* _TASK TO COMPLETE_: Repeat each entry verbatim.
◆ ◆ ◆ ◆ ◆ ◆ ◆
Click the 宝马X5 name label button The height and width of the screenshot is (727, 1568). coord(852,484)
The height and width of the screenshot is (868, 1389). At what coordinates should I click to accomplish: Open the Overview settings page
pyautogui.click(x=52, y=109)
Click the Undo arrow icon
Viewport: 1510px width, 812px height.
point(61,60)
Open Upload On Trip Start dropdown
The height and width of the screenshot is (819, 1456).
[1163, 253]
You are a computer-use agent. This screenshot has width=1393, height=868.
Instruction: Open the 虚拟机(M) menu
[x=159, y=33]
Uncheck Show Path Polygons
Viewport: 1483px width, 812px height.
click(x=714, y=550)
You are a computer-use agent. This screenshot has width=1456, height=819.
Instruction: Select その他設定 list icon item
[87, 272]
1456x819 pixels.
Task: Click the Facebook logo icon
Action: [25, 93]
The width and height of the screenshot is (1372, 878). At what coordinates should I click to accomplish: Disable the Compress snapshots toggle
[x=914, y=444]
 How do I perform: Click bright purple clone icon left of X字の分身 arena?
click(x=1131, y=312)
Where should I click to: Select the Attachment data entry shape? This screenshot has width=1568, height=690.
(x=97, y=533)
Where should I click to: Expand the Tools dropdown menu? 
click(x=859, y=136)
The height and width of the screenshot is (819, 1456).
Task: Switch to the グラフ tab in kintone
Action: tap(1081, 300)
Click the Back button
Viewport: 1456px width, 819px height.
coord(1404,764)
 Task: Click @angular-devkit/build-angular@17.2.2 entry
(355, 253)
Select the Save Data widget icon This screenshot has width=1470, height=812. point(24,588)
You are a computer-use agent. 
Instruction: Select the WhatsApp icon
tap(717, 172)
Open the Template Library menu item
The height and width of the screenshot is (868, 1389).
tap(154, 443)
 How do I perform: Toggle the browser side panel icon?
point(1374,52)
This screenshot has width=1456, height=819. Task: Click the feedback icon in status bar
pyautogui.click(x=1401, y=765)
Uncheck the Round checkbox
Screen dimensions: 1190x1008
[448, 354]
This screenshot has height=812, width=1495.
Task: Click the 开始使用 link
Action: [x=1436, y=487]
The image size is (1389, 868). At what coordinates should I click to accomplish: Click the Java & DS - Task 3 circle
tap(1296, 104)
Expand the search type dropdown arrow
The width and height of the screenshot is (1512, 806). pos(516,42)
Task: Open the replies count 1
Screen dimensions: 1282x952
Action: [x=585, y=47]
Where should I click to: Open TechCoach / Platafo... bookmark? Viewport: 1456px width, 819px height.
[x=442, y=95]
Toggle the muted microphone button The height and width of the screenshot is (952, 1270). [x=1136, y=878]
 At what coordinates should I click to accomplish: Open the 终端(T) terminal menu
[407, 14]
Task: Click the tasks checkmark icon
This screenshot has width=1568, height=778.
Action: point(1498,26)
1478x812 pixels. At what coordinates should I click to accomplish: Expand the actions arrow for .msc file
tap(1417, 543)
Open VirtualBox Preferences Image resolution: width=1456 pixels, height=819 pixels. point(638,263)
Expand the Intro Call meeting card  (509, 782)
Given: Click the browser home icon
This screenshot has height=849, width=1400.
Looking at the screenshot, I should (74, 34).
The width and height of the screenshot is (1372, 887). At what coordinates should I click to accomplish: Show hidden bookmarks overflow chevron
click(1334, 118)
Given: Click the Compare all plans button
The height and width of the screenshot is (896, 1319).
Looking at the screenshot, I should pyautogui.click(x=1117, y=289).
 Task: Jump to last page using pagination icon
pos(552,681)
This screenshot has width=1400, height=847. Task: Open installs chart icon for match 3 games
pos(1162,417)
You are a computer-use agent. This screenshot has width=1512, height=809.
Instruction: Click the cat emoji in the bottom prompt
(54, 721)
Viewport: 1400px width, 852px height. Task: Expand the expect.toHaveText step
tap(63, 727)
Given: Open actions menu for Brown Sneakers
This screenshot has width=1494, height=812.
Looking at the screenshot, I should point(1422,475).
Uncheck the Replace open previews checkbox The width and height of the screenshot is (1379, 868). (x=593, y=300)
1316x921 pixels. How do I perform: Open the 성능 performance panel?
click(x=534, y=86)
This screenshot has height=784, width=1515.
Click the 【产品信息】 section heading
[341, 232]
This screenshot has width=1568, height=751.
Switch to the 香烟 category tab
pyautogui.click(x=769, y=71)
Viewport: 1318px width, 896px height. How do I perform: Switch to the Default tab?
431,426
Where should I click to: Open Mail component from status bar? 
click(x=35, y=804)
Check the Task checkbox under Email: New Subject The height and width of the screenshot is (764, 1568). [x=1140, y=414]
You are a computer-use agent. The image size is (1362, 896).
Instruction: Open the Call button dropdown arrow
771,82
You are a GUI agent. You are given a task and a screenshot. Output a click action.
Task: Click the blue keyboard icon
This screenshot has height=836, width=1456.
◆ ◆ ◆ ◆ ◆ ◆ ◆
* _WRITTEN ANSWER_:
Click the 宝马X5 name label button The height and width of the screenshot is (727, 1568). coord(852,484)
The height and width of the screenshot is (868, 1389). At what coordinates should I click to accomplish: Open the Overview settings page
pyautogui.click(x=52, y=109)
Click the Undo arrow icon
Viewport: 1510px width, 812px height.
point(61,60)
Open Upload On Trip Start dropdown
The height and width of the screenshot is (819, 1456).
[1163, 253]
You are a computer-use agent. This screenshot has width=1393, height=868.
Instruction: Open the 虚拟机(M) menu
[x=159, y=33]
Uncheck Show Path Polygons
Viewport: 1483px width, 812px height.
click(x=714, y=550)
You are a computer-use agent. This screenshot has width=1456, height=819.
Instruction: Select その他設定 list icon item
[87, 272]
1456x819 pixels.
Task: Click the Facebook logo icon
Action: [25, 93]
The width and height of the screenshot is (1372, 878). At what coordinates should I click to accomplish: Disable the Compress snapshots toggle
[x=914, y=444]
 How do I perform: Click bright purple clone icon left of X字の分身 arena?
click(x=1131, y=312)
Where should I click to: Select the Attachment data entry shape? This screenshot has width=1568, height=690.
(x=97, y=533)
Where should I click to: Expand the Tools dropdown menu? 
click(x=859, y=136)
The height and width of the screenshot is (819, 1456).
Task: Switch to the グラフ tab in kintone
Action: tap(1081, 300)
Click the Back button
Viewport: 1456px width, 819px height.
coord(1404,764)
 Task: Click @angular-devkit/build-angular@17.2.2 entry
(355, 253)
Select the Save Data widget icon This screenshot has width=1470, height=812. point(24,588)
You are a computer-use agent. 
Instruction: Select the WhatsApp icon
tap(717, 172)
Open the Template Library menu item
The height and width of the screenshot is (868, 1389).
tap(154, 443)
 How do I perform: Toggle the browser side panel icon?
point(1374,52)
This screenshot has width=1456, height=819. Task: Click the feedback icon in status bar
pyautogui.click(x=1401, y=765)
Uncheck the Round checkbox
Screen dimensions: 1190x1008
[448, 354]
This screenshot has height=812, width=1495.
Task: Click the 开始使用 link
Action: [x=1436, y=487]
The image size is (1389, 868). At what coordinates should I click to accomplish: Click the Java & DS - Task 3 circle
tap(1296, 104)
Expand the search type dropdown arrow
The width and height of the screenshot is (1512, 806). pos(516,42)
Task: Open the replies count 1
Screen dimensions: 1282x952
Action: [x=585, y=47]
Where should I click to: Open TechCoach / Platafo... bookmark? Viewport: 1456px width, 819px height.
[x=442, y=95]
Toggle the muted microphone button The height and width of the screenshot is (952, 1270). [x=1136, y=878]
 At what coordinates should I click to accomplish: Open the 终端(T) terminal menu
[407, 14]
Task: Click the tasks checkmark icon
This screenshot has width=1568, height=778.
Action: point(1498,26)
1478x812 pixels. At what coordinates should I click to accomplish: Expand the actions arrow for .msc file
tap(1417, 543)
Open VirtualBox Preferences Image resolution: width=1456 pixels, height=819 pixels. point(638,263)
Expand the Intro Call meeting card  (509, 782)
Given: Click the browser home icon
This screenshot has height=849, width=1400.
Looking at the screenshot, I should (74, 34).
The width and height of the screenshot is (1372, 887). At what coordinates should I click to accomplish: Show hidden bookmarks overflow chevron
click(1334, 118)
Given: Click the Compare all plans button
The height and width of the screenshot is (896, 1319).
Looking at the screenshot, I should pyautogui.click(x=1117, y=289).
 Task: Jump to last page using pagination icon
pos(552,681)
This screenshot has width=1400, height=847. Task: Open installs chart icon for match 3 games
pos(1162,417)
You are a computer-use agent. This screenshot has width=1512, height=809.
Instruction: Click the cat emoji in the bottom prompt
(54, 721)
Viewport: 1400px width, 852px height. Task: Expand the expect.toHaveText step
tap(63, 727)
Given: Open actions menu for Brown Sneakers
This screenshot has width=1494, height=812.
Looking at the screenshot, I should point(1422,475).
Uncheck the Replace open previews checkbox The width and height of the screenshot is (1379, 868). (x=593, y=300)
1316x921 pixels. How do I perform: Open the 성능 performance panel?
click(x=534, y=86)
This screenshot has height=784, width=1515.
Click the 【产品信息】 section heading
[341, 232]
This screenshot has width=1568, height=751.
Switch to the 香烟 category tab
pyautogui.click(x=769, y=71)
Viewport: 1318px width, 896px height. How do I perform: Switch to the Default tab?
431,426
Where should I click to: Open Mail component from status bar? 
click(x=35, y=804)
Check the Task checkbox under Email: New Subject The height and width of the screenshot is (764, 1568). [x=1140, y=414]
You are a computer-use agent. The image size is (1362, 896).
Instruction: Open the Call button dropdown arrow
771,82
You are a GUI agent. You are given a task and a screenshot. Output a click action.
Task: Click the blue keyboard icon
This screenshot has height=836, width=1456.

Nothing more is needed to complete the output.